Rudolf Christian Karl Diesel (, ; 18 March 1858 – 29 September 1913) was a German inventor and mechanical engineer who is famous for having invented the diesel engine, which burns diesel fuel; both are named after him.

Early life and education
Diesel was born at 38 Rue Notre Dame de Nazareth in Paris, France in 1858 the second of three children of Elise (née Strobel) and Theodor Diesel. His parents were Bavarian immigrants living in Paris. Theodor Diesel, a bookbinder by trade, left his home town of Augsburg, Bavaria, in 1848. He met his wife, a daughter of a Nuremberg merchant, in Paris in 1855 and became a leather goods manufacturer there.

Shortly after his birth, Diesel was given away to a Vincennes farmer family, where he spent his first nine months. When he was returned to his family, they moved into the flat 49 in the Rue de la Fontaine-au-Roi. At the time, the Diesel family suffered from financial difficulties, thus young Rudolf Diesel had to work in his father's workshop and deliver leather goods to customers using a barrow. He attended a Protestant-French school and soon became interested in social questions and technology. Being a very good student, 12-year-old Diesel received the Société pour l'Instruction Elémentaire bronze medal and had plans to enter Ecole Primaire Supérieure in 1870.

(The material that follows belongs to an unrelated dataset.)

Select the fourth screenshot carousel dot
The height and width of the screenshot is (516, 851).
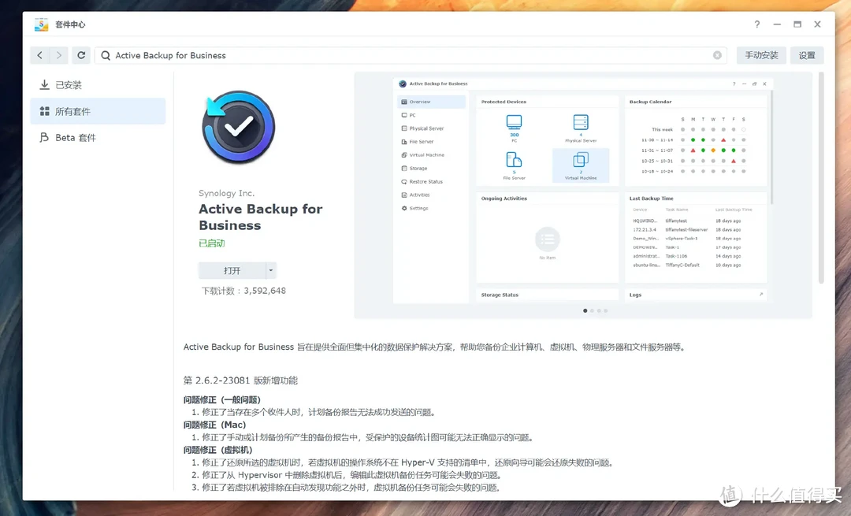pyautogui.click(x=605, y=310)
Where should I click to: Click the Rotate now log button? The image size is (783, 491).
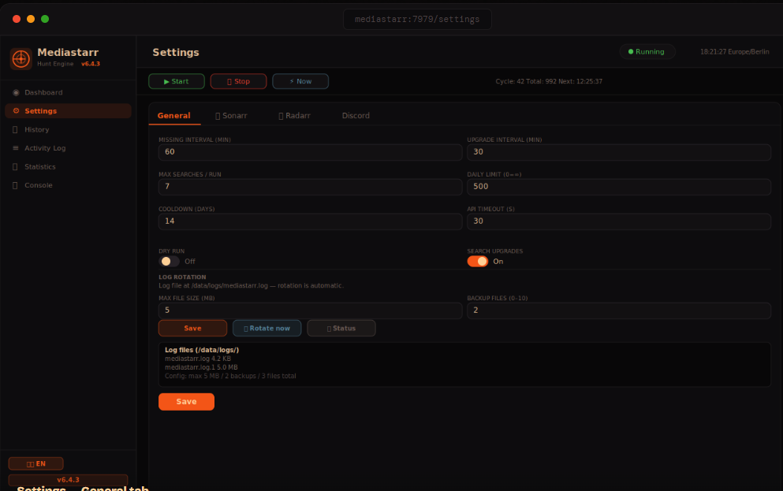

At the outbreak of the Franco-Prussian War the same year, his family was forced to leave, as were many other Germans. They settled in London, where Diesel attended an English-speaking school. Before the war's end, however, Diesel's mother sent 12-year-old Rudolf to Augsburg to live with his aunt and uncle, Barbara and Christoph Barnickel, to become fluent in German and to visit the Königliche Kreis-Gewerbeschule (Royal County Vocational College), where his uncle taught mathematics.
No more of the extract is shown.